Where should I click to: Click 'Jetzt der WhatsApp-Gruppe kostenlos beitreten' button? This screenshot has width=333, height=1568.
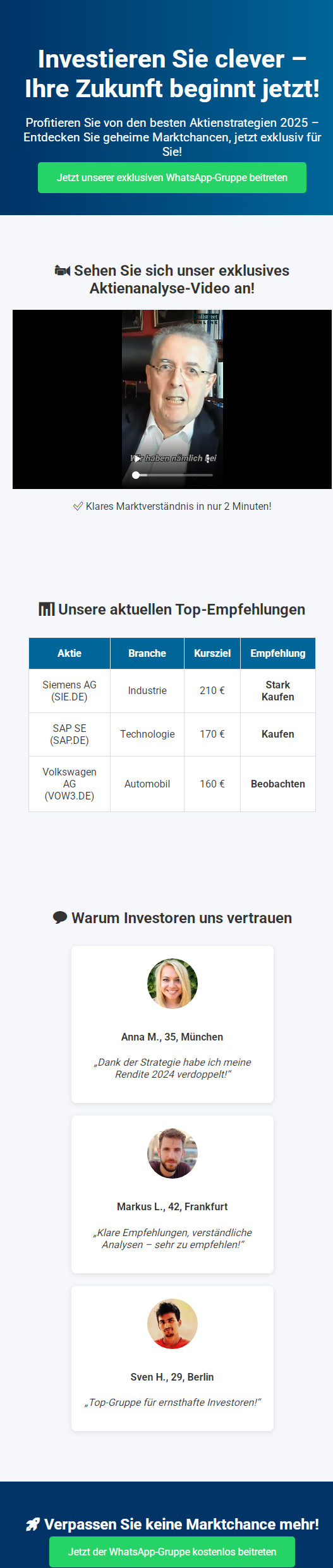pyautogui.click(x=172, y=1551)
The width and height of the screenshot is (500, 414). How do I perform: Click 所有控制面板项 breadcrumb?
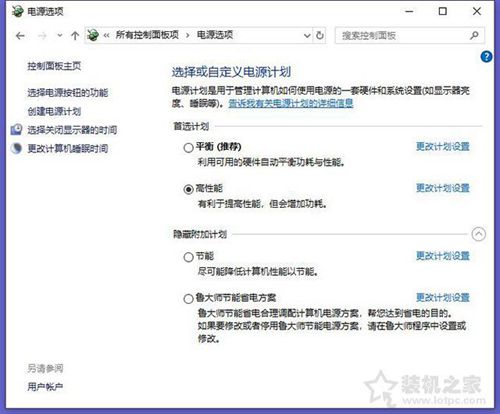147,35
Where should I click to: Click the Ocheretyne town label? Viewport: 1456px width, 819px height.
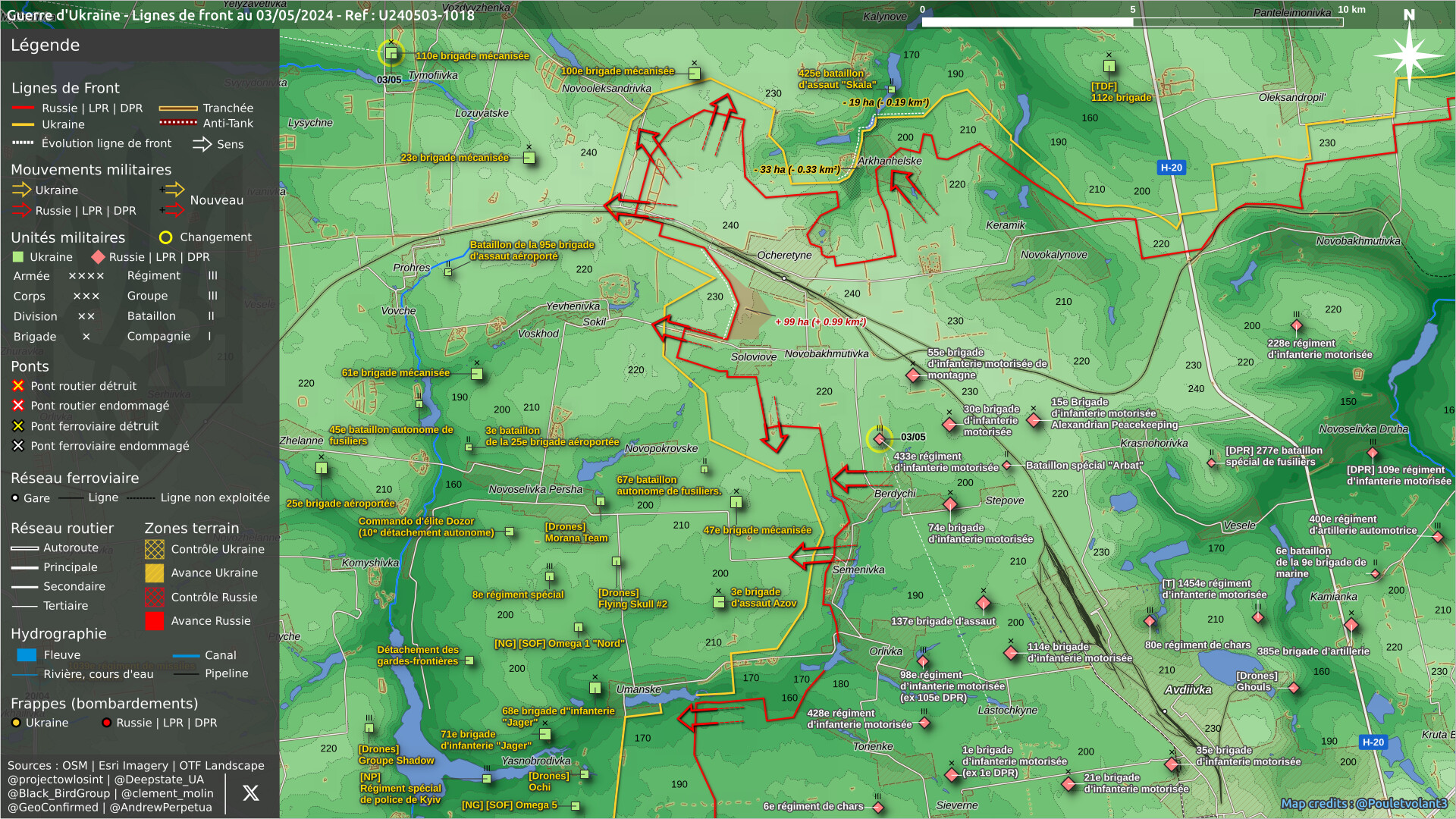[x=784, y=256]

# # #

◆ Exercise aim ◆
Rescale the listing by reproducing every line, requests included, with each click coordinate in the answers multiplied by 1.25 and rounded to the nearest whole number, halves rounded up, while leaving the numbers in the requests unchanged. Omit the pictures from your reproduction.

◆ In response ◆
Where should I click to: Click 'Jetzt der WhatsApp-Gruppe kostenlos beitreten' button? This screenshot has width=333, height=1568.
pyautogui.click(x=215, y=1939)
The width and height of the screenshot is (500, 414). How do I perform: Click 所有控制面板项 breadcrumb?
184,44
Where should I click to: Click the Ocheretyne town label? Viewport: 1456px width, 819px height.
[x=980, y=320]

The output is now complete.